At Khalsa College, he developed an abiding interest in politics. He was the President of the Students Agitation Committee during the Sikh resistance to attempts by the British government to exert greater control over the Khalsa Colleges.
At graduation from Teachers Training College at Lahore, he offered his services at the nominal income of 15 rupees a month if a new Khalsa school was opened in Lyallpur. The offer was accepted and he became headmaster of the school. Thus, he acquired the honorific "Master."

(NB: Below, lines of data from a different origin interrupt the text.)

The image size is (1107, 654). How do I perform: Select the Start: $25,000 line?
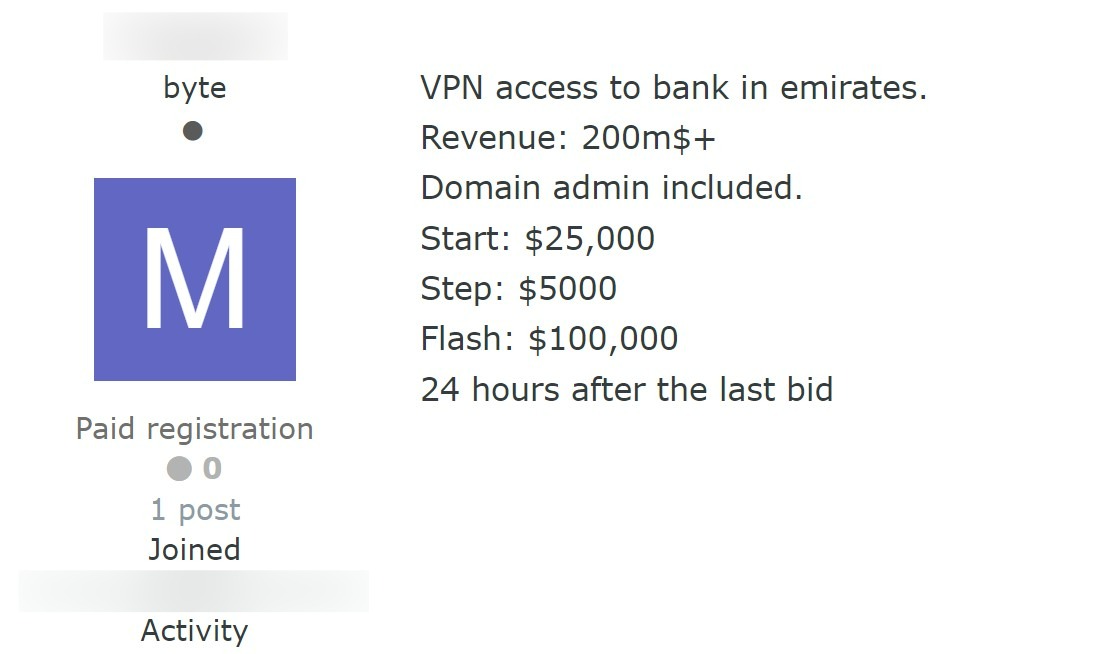click(538, 239)
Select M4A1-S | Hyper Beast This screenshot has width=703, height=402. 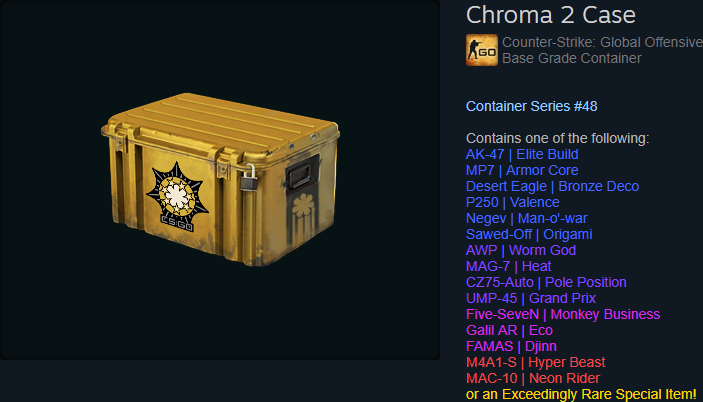[536, 362]
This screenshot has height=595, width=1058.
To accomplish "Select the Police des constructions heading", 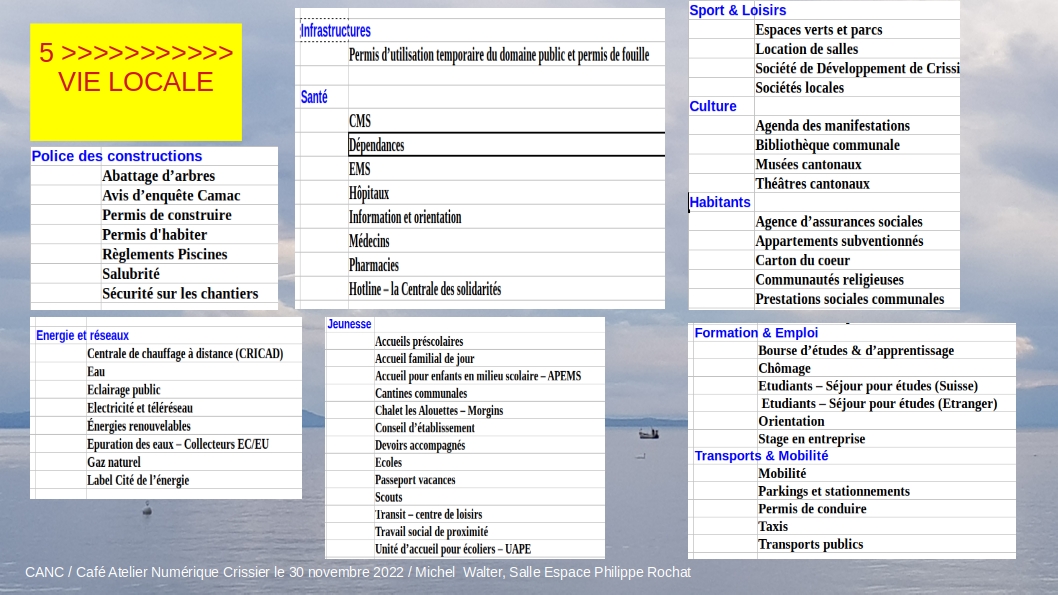I will point(117,156).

In 1921, his involvement in politics took a serious turn. It was the time of the totally non-violent Sikh agitation to wrest control of the historic gurdwaras from the corrupt managers appointed by the British government.

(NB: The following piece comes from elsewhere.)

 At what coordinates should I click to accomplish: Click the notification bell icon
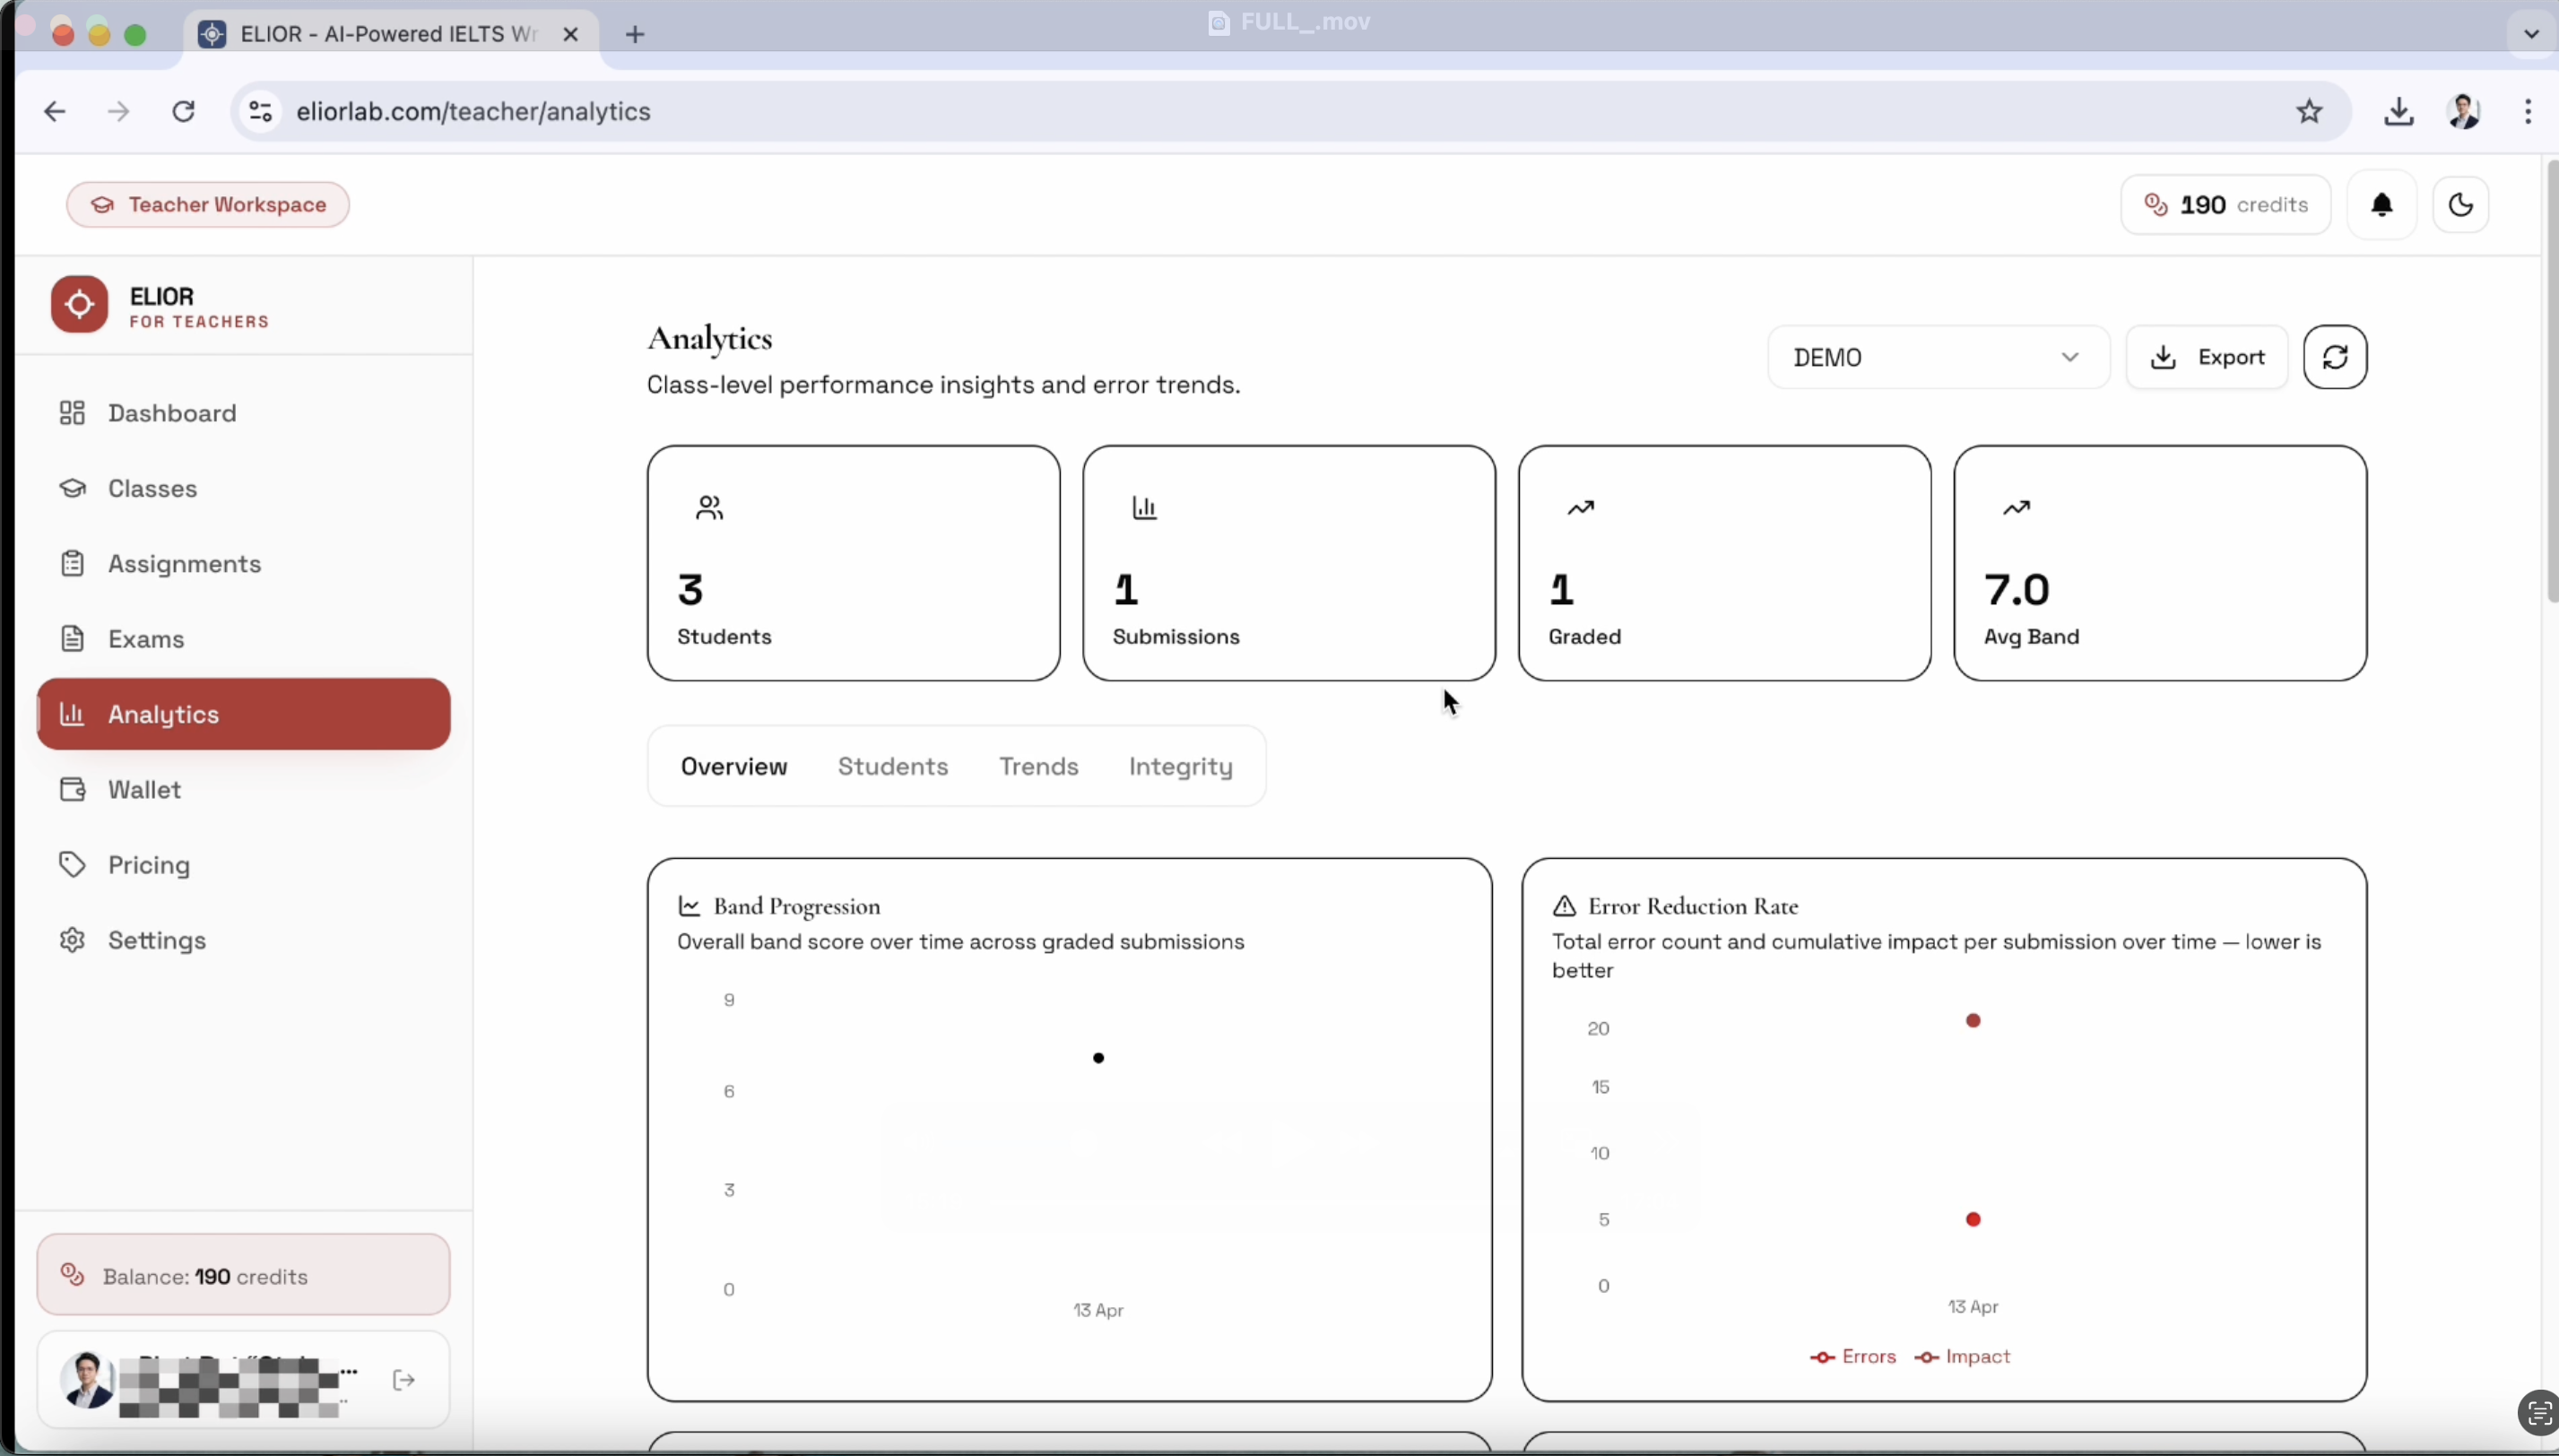[2381, 205]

He was arrested several times. This battle was won.
Shiromini Gurdwara Parbandhak Committee (SGPC) was formed in 1926, and he became its Vice President.
The SGPC worked intimately with the dominant political organization in India, the Congress Party, in the non-violent agitation for India's freedom and Tara Singh repeatedly spent time in jail. While interned, he was elected President of the SGPC.
Tara Singh retained control of the SGPC as well as of its political arm, the Shiromini Akali Dal, until 1962.
From the 1930's until the end of his days, Master Tara Singh was involved in political activism - termed "agitation" in Indian independence movement parlance - almost without break.
First, it was against the British for the control of gurdwaras and appropriate legislative representation for Sikhs.
After Indian independence from the British in 1947, his energies shifted to agitation against the Indian government's decision not to allow a Punjabi-speaking state in Punjab. Master Tara Singh won this war of attrition; a Punjabi Suba was formed in 1966, years after much of India had long been reorganized on a linguistic basis.
But, the governing Congress Party - which had already reneged on its promises to the Sikhs during the Independence struggle - was successful in giving but a freshly and further truncated shadow of a Punjab that had already lost half of its territory to Pakistan in 1947.
It was not an easy struggle. Several agitations were launched and headed by Master Tara Singh from 1955 to 1966. He spent time in jail, along with tens of thousands of Sikhs who courted arrest.
The most painful period of his life was around 1947, when India became independent of the British.
In the years before 1947, the fate of minorities like Sikhs and Muslims hung in the balance. After initial reluctance, the Muslim minority settled for an agreement with the Congress Party and partition of the country into India and Pakistan ensued.
As the smallest of the three communities, Sikhs relied on India's assurances of a fair deal in a free country - an area in which Sikhs, too, would be able to "bask in the glow of freedom." But these promises were soon forgotten. And Sikhs have become part of an India whose Constitution saved a few drops of ink and a line or two of text by mischievously lumping them together, along with other minorities, as Hindus.
This is a nation in which nascent Hinduism and their ethos - Hindutva - continues its steady march to diminish all minorities.
Master Tara Singh has been energetically villified by more than a generation of Sikhs for perhaps being too naïve or gullible during negotiations with the British and Indian leaders on the needs of the minority communities that made up India.
Perhaps Sikh leaders were indeed not sufficiently wily or alert.
Keep in mind, though, that they were negotiating with British statesmen of the first rank, and Hindu leaders like Gandhi and Nehru - the products of a first-rate British education. And Sikh leaders like Master Tara Singh were merely college graduates with limited or no experience with the sophisticated world around them.
Not that one can blame more astute adversaries for one's losses, but history tells us that Sikhs and Master Tara Singh were blindsided.
Yet, Sikhs leaders did smell a rat, and refused to endorse the Constitution of India in 1950.
The irony of this shines through when one realizes that of all the people imprisoned for life or sentenced to death during India's struggle for independence, fully two-thirds were Sikh. And Sikhs have never been more than 2% of India's population.
Master Tara Singh's heart was in the right place.
He died in 1967.
He deserves an honorable place in the annals of the tumultuous 20th century.